▶ **WORK ORDER**: Exactly as written, copy every line from the one containing "Given: Click the headset icon for 服务" through the end of the records, with the pictures left out.

=== DATA SHOWN ===

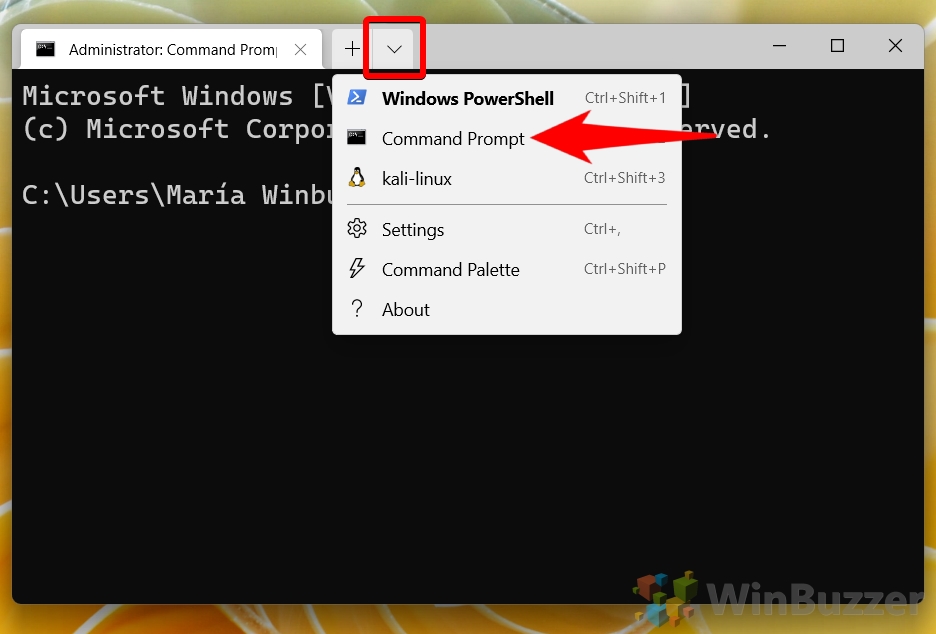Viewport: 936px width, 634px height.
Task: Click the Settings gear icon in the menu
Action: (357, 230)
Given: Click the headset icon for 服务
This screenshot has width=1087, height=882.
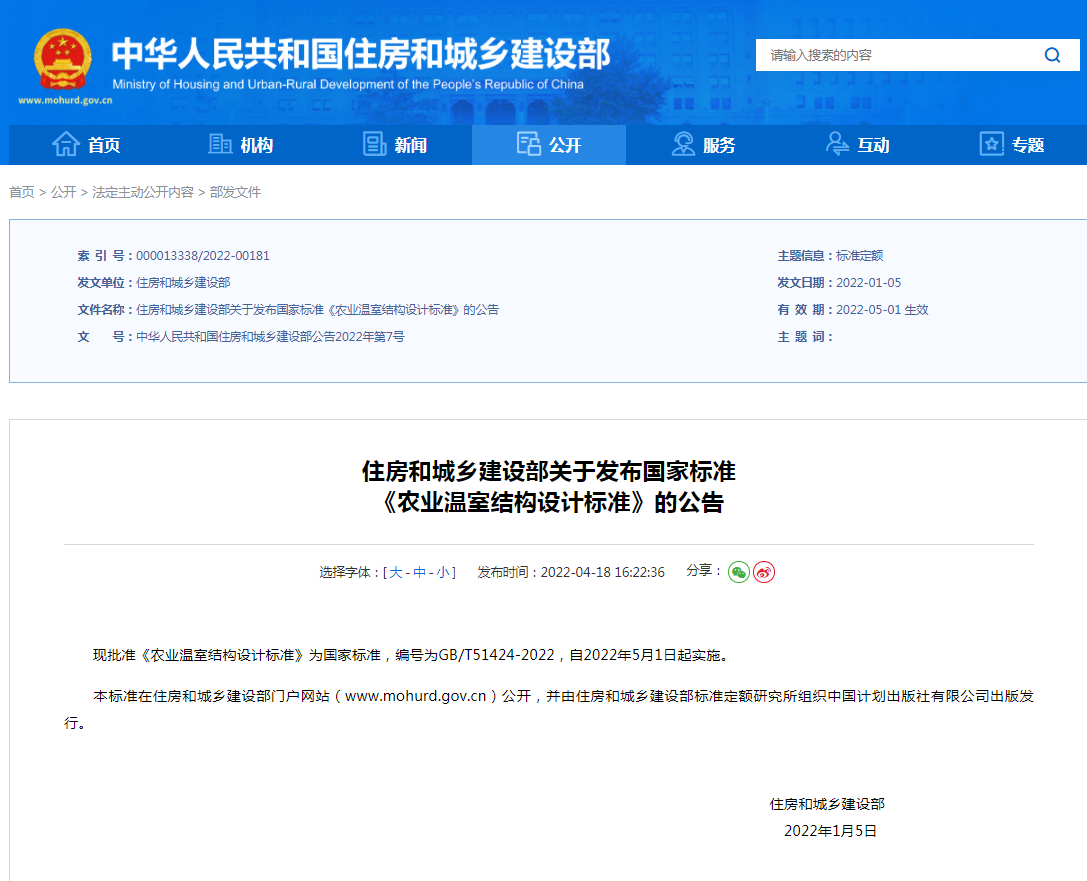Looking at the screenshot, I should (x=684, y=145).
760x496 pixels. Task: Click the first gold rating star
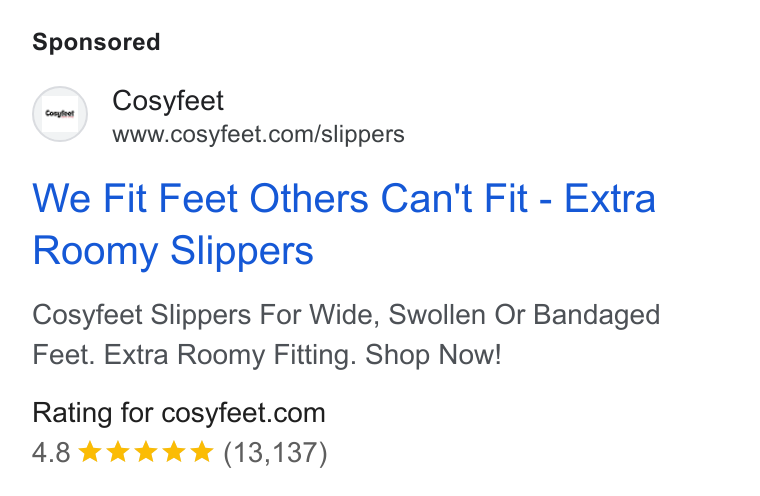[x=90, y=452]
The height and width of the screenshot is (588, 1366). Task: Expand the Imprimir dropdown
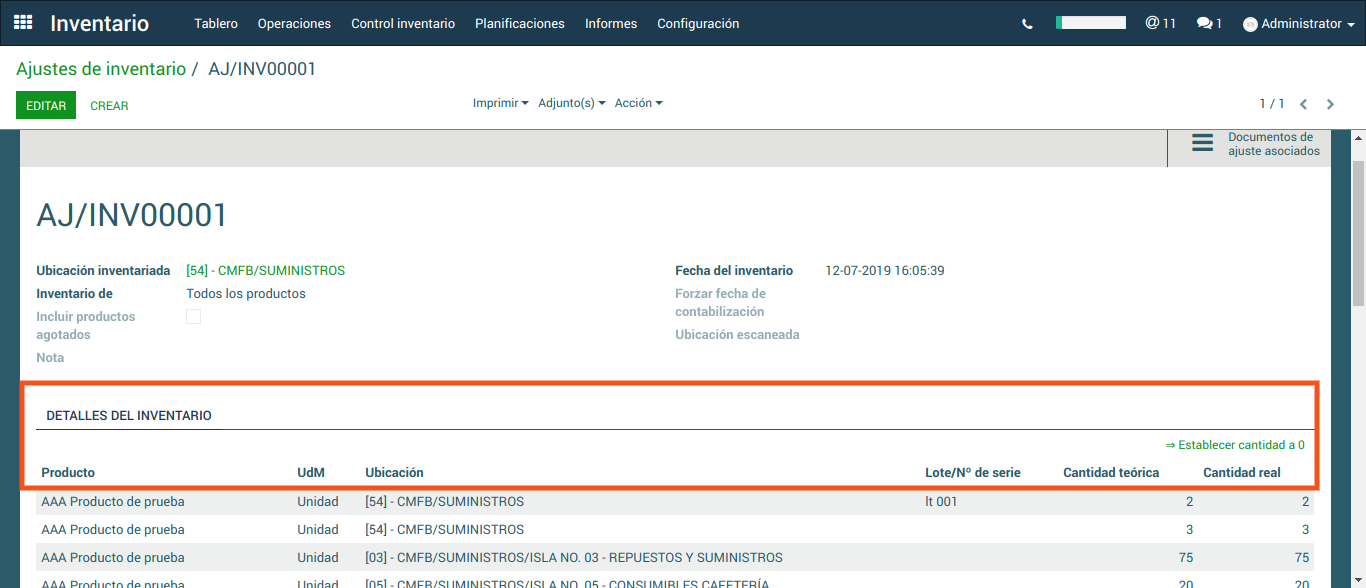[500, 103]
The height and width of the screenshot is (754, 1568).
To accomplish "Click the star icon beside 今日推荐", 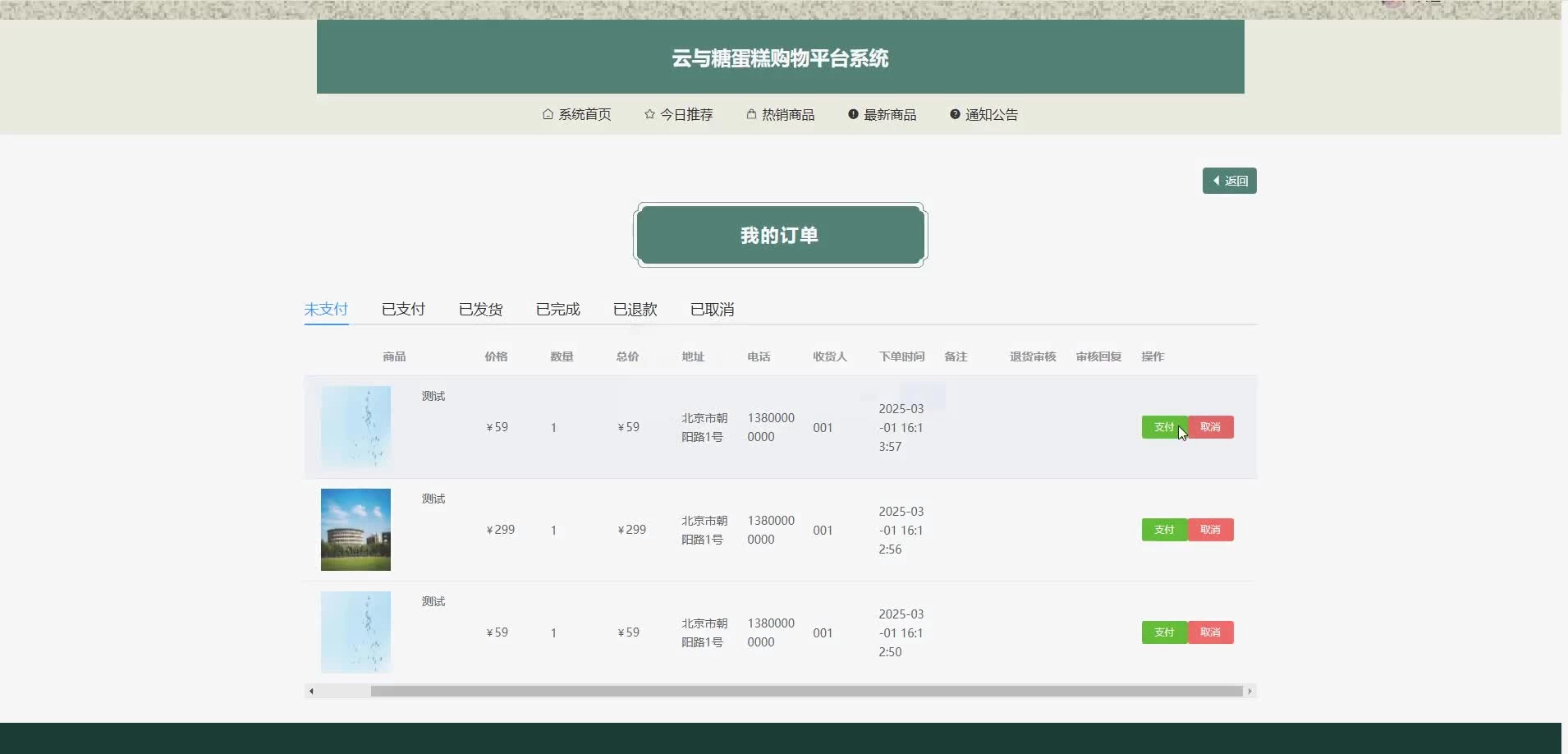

===

▶ **RESPONSE BELOW**:
Given: Click the headset icon for 服务
This screenshot has width=1087, height=882.
Looking at the screenshot, I should (x=684, y=145).
760x496 pixels. Task: Click the first gold rating star
[x=90, y=452]
The height and width of the screenshot is (588, 1366). Task: Expand the Imprimir dropdown
[500, 103]
The height and width of the screenshot is (754, 1568).
To accomplish "Click the star icon beside 今日推荐", 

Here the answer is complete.